A Hidden Life: Die Sensen künden den Tod

A Hid­den Life: Die Sensen kün­den den Tod

In der let­zten Stunde des fast dreistündi­gen Epos dann die Ver­hand­lung vor dem Reich­skriegs­gericht wegen Wehrkraftzer­set­zung, in der Jäger­stät­ter im Film den San­itäts­di­enst als Ausweg vor der Todesstrafe ablehnt. In Wirk­lichkeit war es genau umgekehrt: Jäger­stät­ter bietet den San­itäts­di­enst an, der vom Kriegs­gericht abgelehnt wird.

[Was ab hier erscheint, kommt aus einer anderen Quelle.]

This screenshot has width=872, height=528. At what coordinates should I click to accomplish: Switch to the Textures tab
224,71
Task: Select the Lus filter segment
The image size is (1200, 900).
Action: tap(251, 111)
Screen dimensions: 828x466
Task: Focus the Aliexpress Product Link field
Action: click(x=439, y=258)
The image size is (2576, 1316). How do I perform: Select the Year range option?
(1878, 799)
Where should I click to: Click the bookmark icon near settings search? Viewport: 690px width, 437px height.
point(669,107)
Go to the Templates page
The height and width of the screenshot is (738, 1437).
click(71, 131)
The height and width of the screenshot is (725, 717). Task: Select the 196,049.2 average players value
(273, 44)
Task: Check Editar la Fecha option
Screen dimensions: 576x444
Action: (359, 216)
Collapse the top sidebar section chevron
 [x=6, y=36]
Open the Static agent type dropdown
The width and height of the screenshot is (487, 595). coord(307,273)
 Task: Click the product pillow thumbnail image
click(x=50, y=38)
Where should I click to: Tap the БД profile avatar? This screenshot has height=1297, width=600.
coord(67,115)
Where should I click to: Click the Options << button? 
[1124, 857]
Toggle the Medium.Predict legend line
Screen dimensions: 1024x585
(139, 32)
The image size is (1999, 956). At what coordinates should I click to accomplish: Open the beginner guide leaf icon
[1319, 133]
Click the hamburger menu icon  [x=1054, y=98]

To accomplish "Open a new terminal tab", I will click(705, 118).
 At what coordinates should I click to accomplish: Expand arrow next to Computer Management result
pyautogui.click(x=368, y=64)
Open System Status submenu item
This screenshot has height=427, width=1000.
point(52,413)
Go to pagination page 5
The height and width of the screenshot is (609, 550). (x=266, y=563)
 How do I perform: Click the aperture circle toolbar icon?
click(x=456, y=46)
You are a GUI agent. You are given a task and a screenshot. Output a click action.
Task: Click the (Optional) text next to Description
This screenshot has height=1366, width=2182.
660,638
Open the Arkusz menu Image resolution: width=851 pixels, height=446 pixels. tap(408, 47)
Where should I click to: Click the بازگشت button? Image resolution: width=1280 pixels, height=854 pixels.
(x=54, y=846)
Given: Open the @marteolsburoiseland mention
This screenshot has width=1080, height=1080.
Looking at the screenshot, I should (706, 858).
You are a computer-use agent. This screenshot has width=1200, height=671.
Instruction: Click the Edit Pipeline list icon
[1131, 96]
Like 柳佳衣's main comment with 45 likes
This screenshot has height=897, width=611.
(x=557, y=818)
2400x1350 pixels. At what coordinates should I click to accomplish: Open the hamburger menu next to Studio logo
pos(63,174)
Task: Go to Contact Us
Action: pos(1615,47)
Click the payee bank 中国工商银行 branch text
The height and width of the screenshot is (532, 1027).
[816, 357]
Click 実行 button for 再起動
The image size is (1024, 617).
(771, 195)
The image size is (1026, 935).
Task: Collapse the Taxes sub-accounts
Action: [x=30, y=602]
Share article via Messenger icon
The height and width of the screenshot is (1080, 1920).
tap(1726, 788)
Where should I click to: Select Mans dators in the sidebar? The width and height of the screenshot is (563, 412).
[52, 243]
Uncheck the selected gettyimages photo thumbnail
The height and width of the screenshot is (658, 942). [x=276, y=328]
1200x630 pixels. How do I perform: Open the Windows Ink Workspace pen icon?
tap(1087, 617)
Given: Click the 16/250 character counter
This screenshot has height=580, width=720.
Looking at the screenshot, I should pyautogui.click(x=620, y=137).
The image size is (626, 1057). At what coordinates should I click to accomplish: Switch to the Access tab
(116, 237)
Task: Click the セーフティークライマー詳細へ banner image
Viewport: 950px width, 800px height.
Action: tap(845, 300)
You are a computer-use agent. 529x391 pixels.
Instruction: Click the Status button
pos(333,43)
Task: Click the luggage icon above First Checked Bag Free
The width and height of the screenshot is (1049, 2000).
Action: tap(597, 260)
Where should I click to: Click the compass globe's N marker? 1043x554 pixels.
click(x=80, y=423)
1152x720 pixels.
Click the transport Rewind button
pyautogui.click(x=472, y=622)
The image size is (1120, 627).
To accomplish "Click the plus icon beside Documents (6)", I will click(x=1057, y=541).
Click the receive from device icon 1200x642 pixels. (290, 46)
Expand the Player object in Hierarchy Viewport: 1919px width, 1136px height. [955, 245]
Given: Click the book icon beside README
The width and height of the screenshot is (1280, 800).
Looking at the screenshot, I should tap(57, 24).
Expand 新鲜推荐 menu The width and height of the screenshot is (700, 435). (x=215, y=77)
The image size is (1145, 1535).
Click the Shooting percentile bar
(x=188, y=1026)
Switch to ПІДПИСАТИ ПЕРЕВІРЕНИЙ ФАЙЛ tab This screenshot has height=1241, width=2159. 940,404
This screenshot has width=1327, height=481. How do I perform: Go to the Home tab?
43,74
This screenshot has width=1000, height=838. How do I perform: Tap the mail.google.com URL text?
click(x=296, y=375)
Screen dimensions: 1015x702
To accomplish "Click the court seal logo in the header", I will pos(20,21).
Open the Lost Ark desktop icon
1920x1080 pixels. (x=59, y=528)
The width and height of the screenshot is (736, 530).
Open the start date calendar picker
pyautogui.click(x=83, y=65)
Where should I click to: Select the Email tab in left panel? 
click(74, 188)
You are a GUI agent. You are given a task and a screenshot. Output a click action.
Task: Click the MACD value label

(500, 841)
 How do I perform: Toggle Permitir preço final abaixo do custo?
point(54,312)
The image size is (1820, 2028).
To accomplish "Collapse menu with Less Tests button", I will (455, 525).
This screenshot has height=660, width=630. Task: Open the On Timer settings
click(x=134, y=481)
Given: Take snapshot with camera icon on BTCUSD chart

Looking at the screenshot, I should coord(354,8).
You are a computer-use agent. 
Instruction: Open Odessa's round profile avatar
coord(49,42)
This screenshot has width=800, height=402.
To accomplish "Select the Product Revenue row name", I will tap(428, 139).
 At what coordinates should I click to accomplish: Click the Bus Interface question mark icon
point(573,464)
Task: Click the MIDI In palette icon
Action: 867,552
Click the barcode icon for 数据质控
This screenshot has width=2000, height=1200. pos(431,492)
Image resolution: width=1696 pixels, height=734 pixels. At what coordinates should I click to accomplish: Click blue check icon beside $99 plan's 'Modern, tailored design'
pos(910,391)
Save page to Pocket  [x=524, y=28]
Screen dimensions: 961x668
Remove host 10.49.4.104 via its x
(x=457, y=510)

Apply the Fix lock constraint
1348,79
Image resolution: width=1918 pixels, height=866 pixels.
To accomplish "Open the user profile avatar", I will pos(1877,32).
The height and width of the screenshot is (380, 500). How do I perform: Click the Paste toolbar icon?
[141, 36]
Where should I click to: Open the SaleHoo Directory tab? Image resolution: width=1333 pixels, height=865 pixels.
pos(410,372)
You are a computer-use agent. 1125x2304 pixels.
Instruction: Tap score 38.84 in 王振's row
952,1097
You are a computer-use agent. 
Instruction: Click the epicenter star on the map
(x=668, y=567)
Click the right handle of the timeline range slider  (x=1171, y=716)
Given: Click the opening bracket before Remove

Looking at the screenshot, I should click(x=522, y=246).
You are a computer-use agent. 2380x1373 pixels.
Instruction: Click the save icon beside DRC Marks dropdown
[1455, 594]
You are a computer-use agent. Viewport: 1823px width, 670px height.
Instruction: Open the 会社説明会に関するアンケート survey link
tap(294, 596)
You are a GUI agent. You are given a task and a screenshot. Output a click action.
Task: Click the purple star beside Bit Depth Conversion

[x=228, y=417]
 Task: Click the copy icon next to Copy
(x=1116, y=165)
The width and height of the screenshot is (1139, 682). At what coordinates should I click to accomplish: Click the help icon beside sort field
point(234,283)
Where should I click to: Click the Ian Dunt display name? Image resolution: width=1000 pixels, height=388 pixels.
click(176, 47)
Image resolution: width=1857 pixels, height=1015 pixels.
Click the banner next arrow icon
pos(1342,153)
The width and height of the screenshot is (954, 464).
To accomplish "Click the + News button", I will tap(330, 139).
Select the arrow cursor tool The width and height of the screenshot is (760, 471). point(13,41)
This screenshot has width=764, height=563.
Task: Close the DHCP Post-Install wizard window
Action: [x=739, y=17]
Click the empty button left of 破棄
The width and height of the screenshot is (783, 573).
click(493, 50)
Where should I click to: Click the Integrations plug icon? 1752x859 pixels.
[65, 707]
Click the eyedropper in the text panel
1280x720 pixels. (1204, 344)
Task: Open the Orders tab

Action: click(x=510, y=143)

Die „Wehrkraftzer­set­zung“, ein von den Nazis mit Todesstrafe bedro­ht­es Delikt, wird ihm und sein­er Fam­i­lie über seinen Tod und das Nazi-Regime hin­aus vorge­wor­fen. In behördlichen Schreiben der Nachkriegszeit ist von seinem Reli­gion­swahn die Rede und davon, dass durch seine Wehrkraftzer­set­zung (ohne Anführungsze­ichen) kein Nach­weis erbracht wor­den sei, dass er der Frei­heit und Unab­hängigkeit Öster­re­ichs einen Weg bah­nen wollte. So ähn­lich tönte auch der Linz­er Bischof Fließer, der 1946 einen Beitrag über Jäger­stät­ter in der Linz­er Kirchen­zeitung mit fol­gen­der Begrün­dung ablehnte:

Ich halte jene ide­alen katholis­chen Jun­gen und The­olo­gen und Priester und Väter für die größeren Helden, die in hero­is­ch­er Pflichter­fül­lung […] gekämpft haben und gefall­en sind. Oder sind Bibelforsch­er und Adven­tis­ten, die ‚kon­se­quent‘ lieber im KZ star­ben als zur Waffe grif­f­en, die größeren Helden?

Immer­hin, dieser zynis­che Bischof kommt auch bei Mal­ick nicht gut weg. Darstel­lerisch ist der Film übri­gens bis in die Neben­rollen (z.B. Bruno Ganz in ein­er sein­er let­zten Rollen) stark beset­zt. Und ja, der Film zeigt einen Men­schen, dessen Leben nicht im Ver­bor­ge­nen bleiben darf, auch wenn Mal­ick mit seinem Film nicht wirk­lich etwas zu seinem besseren Ver­ständ­nis beiträgt. Er set­zt ihm ein Denkmal – das ist sein Verdienst.